Canary chairman Roger Munby today all but opened the door to any potential foreign investor riding to City's financial rescue – provided they took a leaf out of Randy Lerner's rule book at Aston Villa and not out of Mike Ashley's scrap-book at Newcastle.
Much has long been made of the desire of Norwich's principal shareholders Delia Smith and Michael Wynn Jones to sell to a 'local'. Someone who 'got' all things Norfolk and Norwich in the same way that the son of the one-time rector of Harleston did.
That one of their most treasured Norwich City possessions was the club's unique sense of community; of family. Something that they would be loathe to give away lightly – if at all.
Which is why – for the better part of 14 months – the Turners, Andrew and Sharon, fitted the hand-over bill so well. Self-made people riding towards the top 300 on the Sunday Times Rich List, the Central Trust founders were also Taverham-based.
They would not have been in the mind-set of an 'absentee landlord' that they fear the likes of a Kent-based Peter Cullum would be.
But with the Turners now having gone – and left a ?1.5 million funding hole in their wake – there is a very real sense of 'Needs must..' when it came to analysing just who would make for a good Norwich City owner.
And with this morning's publication of the 2007-2008 accounts demonstrating again that the Norfolk club was hardly in any financial position to pick and choose as the Smiths pump another ?3 million wedge into the Carrow Road coffers to keep the club afloat, so the prospect of a foreign investor arriving on the doorstep wasn't painted as darkly as it has been.
They are, after all, all the rage in the Premiership with the News Of The World adding a South African consortium to the league of nations muscling their way into the top flight of English football – the Boks connection being the latest suitors for Ashley's ?250 million stake in Newcastle United after he and his Cockney crew failed so miserably to connect with the 'Geordie Nation' on Tyneside.

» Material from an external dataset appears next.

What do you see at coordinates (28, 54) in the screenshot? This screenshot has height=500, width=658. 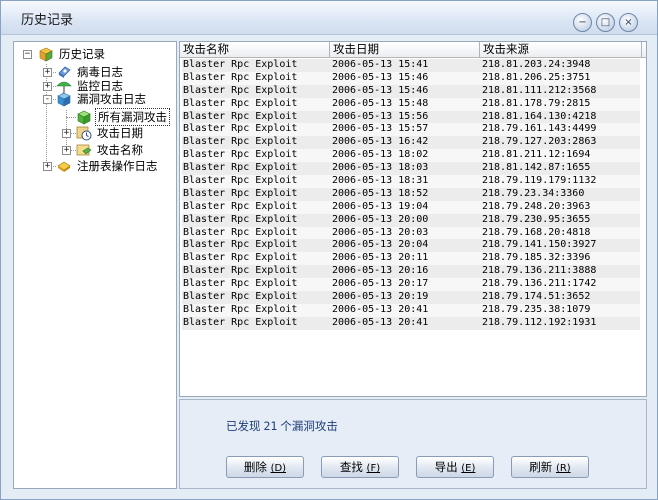 I see `tree-root-expander: −` at bounding box center [28, 54].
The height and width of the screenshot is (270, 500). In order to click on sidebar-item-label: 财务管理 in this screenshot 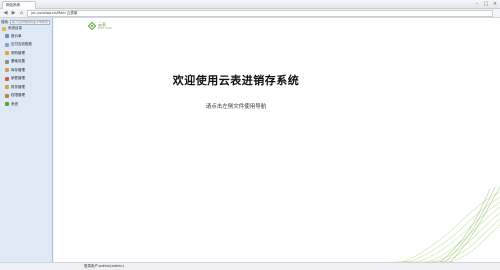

There, said Munby, was the challenge for any prospective foreign owner – to 'connect' with the Norwich City community in a way that he had seen Lerner do with Martin O'Neill and the Villa Park faithful.
“I think when it comes to fresh ownership of football clubs generally [when it comes to ownership] there has to be representation by people who live and work in our environment; in our community.
“But that doesn't have to be the case for the investor himself; for the source of the money themselves,” said Munby, offering one way out of the local 'impasse'. That the money could come from outside the county line – provided that there was representation on the board from within it. Directors who lived and worked locally; who had that 'feel' for Norfolk and could guide an outside owner's hand as a result.
“They [the owners] have to be alive to the idea that the heart, the soul, the origin and I think the future of successful football clubs continues to lie in the community.”
Lerner's relationship with Villa was a model for the future; one that could yet be replicated on a smaller-scale in Norfolk. That the Cleveland Browns NFL owner 'gets' what community is all about. Witness Villa's decision this season to forego a multi-million pound shirt sponsorship deal in favour of running with the name of a local children's hospice, Acorns. Peas from the same pod, Lerner and Ashley…
“I happen to think that the owner of Aston Villa, Randy Lerner, feels this most intensely – he's someone who has that [sense of community],” said Munby.
“That's not to exclude others; but he owns in a benevolent and understanding way – and he allows the local management to project and to act in the way that they see fit. Without knowing their people too well, he would appear to represent an archetypal approach – a benevolent owner who understands the need for local people to run the local business.”
And all in a manner that Doug 'Deadly' Ellis never quite made his own. Hence the crowds come flocking back to Villa Park; their club feels 'right'.
“What is interesting is that Aston Villa, for example, are playing in front of their biggest home crowds for 60 years.”
Whereas at Newcastle…
“I'm not exactly sure what's gone on at Newcastle United, but yu've got to attribute some of this chaos to a lack of appreciation of exactly what makes the heart beat – of the central nervous system of Newcastle United fans.
“Having lived there myself – having seen Malcolm McDonald's debut and later Kevin Keegan's playing debut – I have a strong feeling for what Glenn [Roeder] meant when he said recently on Radio Five Live that it was a tragedy for those supporters.”
The fact that City sell-out nigh-on every week is another of the club's big attractions to potential foreign investors. Who wants to buy rows and rows of empty seats – as the Canaries will see for themselves at St Mary's tonight. Down the road and attendances – along with spirits – have been dwindling at Portman Road as Jim Magilton fails to work wonders with Marcus Evans' millions.
“I think the TV companies would argue that part of the 'product' that they project in the UK and abroad is dependant also on a full and vibrant stadium. You can't really show football successfully and pretend that its the national game and full of excitement and vibrancy if there's acres of empty seats as part of the television picture.”